### SELECTED EXCERPT
━━━━━━━━━━━━━━━━

# Waiting for Butter



## Mamakitty913 (Mar 15, 2016)

Hi this is Butter and we don't know exactly when she was bred by Toffee. The man I got her and her herd mate from was going through his mother's death. Toffee got out "1 time around Thanksgiving and then once right around Christmas" well I can't seem to get pictures to load


----------



## Mamakitty913 (Mar 15, 2016)

What's your guess March or April?


----------



## Latestarter (Mar 16, 2016)

Her udder looks like it's filling nicely... maybe it was some time slightly before Thanksgiving? Nice looking girl... love how she had to stuff her nose right in the lens  Like "hey! I see myself inside there!" Good luck! I'll just sit here and 
Oh, forgot... my guess is early April.


----------



## Mamakitty913 (Mar 16, 2016)

I was thinking that as well. She got a bit constipated day before and I cut back to 1/2 cup of grain with her hay and a cup of feed and for dessert 1 tums And today we have berries instead of logs


----------



## Mamakitty913 (Mar 18, 2016)




----------



## Latestarter (Mar 18, 2016)

Oh yeah, She's got at least one in there! Looks like she might be starting to loose her plug too? Or is that just a piece of grass or something?


----------



## Mamakitty913 (Mar 19, 2016)

No Late starter it's mucus  And she has really studied the doe code  This morning I came out a bit more discharge vulva swollen kinda pink and puffy, Oh boy here we go wooot.  I take care of her feed and water brush her down then do birds. Go in the house to get the camera and grab coffee. ... guess what.... puffy is gone down mucus dried as well as absent :/ Yep her nick name Butt bet that gives us 2 more days lol


----------



## Mamakitty913 (Mar 28, 2016)




----------



## maritown (Mar 28, 2016)

Big girl!  Good luck, she definitely looks like she's getting ready to go.


----------



## Mamakitty913 (Mar 28, 2016)




----------



## Mamakitty913 (Mar 29, 2016)




----------



## Mamakitty913 (Mar 30, 2016)




----------



## Mamakitty913 (Mar 30, 2016)

Well my normally mellow comes every time Butter started snorting and trying to mount the Pygmy goat Queen Nanny. So funny and for the last 2 days I've had to chase her! Lol. We recently had flood damage and it's slippery and I have issues just walking so she's on the leash and I'm not on my donkey  I can almost completely place my hand around her tail head and we're having a storm so... still waiting for my beautiful Butter


----------



## Mamakitty913 (Mar 30, 2016)

What do ya'll think?

━━━━━━━━━━━━━━━━

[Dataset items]

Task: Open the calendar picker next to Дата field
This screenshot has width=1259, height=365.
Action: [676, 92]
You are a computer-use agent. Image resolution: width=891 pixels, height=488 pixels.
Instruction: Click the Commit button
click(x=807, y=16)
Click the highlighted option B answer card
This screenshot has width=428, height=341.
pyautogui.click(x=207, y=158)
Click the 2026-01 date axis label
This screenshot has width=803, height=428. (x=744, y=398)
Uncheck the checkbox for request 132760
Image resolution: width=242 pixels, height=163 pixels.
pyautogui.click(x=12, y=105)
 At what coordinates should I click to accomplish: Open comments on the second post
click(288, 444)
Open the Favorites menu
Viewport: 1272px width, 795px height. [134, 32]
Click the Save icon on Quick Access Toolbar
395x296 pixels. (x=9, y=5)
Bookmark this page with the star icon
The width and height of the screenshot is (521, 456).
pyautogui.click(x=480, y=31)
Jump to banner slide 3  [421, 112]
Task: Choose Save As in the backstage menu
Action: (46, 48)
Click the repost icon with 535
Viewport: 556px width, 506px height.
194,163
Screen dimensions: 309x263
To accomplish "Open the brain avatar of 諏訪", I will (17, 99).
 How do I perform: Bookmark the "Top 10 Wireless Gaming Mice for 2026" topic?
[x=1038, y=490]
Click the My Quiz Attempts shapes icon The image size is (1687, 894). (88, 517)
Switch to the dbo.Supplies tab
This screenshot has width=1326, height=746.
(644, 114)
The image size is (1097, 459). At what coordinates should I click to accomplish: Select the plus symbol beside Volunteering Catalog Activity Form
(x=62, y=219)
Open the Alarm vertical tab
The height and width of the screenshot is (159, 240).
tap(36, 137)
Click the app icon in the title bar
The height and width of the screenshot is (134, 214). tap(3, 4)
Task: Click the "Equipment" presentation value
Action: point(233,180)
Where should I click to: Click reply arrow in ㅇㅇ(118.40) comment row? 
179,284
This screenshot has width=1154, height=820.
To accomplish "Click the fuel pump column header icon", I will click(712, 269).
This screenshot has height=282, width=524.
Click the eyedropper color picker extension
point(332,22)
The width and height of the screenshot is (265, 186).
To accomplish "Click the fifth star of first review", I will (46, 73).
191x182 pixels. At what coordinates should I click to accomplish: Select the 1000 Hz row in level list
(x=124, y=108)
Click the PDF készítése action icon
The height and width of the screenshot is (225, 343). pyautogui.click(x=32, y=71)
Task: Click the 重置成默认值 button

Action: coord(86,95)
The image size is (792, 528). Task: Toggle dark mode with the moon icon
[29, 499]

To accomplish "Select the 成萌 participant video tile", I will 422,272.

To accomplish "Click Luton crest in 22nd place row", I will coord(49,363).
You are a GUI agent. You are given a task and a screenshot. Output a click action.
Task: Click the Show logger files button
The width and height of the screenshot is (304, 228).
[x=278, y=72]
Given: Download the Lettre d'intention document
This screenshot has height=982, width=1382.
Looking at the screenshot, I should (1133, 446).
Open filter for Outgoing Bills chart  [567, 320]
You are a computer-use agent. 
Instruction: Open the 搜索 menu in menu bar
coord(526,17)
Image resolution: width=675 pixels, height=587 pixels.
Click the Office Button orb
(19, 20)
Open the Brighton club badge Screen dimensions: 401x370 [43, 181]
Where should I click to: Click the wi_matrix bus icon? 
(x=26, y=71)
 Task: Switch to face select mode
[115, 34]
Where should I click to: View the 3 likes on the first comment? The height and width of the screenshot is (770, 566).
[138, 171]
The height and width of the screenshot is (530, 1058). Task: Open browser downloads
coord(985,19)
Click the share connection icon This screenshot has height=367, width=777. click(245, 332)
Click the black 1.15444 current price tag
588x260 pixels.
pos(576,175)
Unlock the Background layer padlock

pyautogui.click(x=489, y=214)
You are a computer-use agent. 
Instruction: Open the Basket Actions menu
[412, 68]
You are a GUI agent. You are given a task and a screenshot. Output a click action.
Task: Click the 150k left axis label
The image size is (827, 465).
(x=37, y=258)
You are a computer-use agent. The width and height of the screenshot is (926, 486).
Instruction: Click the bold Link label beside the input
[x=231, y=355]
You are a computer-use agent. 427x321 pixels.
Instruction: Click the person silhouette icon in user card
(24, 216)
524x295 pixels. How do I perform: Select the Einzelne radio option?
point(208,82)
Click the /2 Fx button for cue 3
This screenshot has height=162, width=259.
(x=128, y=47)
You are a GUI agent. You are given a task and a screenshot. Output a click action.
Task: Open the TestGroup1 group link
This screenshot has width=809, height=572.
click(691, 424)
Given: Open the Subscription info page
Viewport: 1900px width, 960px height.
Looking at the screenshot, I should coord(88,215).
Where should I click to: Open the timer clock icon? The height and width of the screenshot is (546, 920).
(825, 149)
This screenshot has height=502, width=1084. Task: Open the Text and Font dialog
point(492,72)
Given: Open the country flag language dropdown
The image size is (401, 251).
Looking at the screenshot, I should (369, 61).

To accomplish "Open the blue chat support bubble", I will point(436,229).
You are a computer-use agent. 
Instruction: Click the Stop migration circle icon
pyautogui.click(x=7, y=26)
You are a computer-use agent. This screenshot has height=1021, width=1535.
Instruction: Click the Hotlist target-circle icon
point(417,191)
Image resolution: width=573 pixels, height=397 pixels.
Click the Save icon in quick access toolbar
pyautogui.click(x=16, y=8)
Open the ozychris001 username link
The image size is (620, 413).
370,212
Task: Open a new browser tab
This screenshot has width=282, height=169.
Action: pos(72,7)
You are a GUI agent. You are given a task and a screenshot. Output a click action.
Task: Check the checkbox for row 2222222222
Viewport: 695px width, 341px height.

━━━━━━━━━━━━━━━━

### INSTRUCTION
Copy the thread about Butter again, beginning at the words "## Latestarter (Mar 18, 2016)" and stopping after "grass or something?", and change "grass" to "hay".

### THE REPLY
## Latestarter (Mar 18, 2016)

Oh yeah, She's got at least one in there! Looks like she might be starting to loose her plug too? Or is that just a piece of hay or something?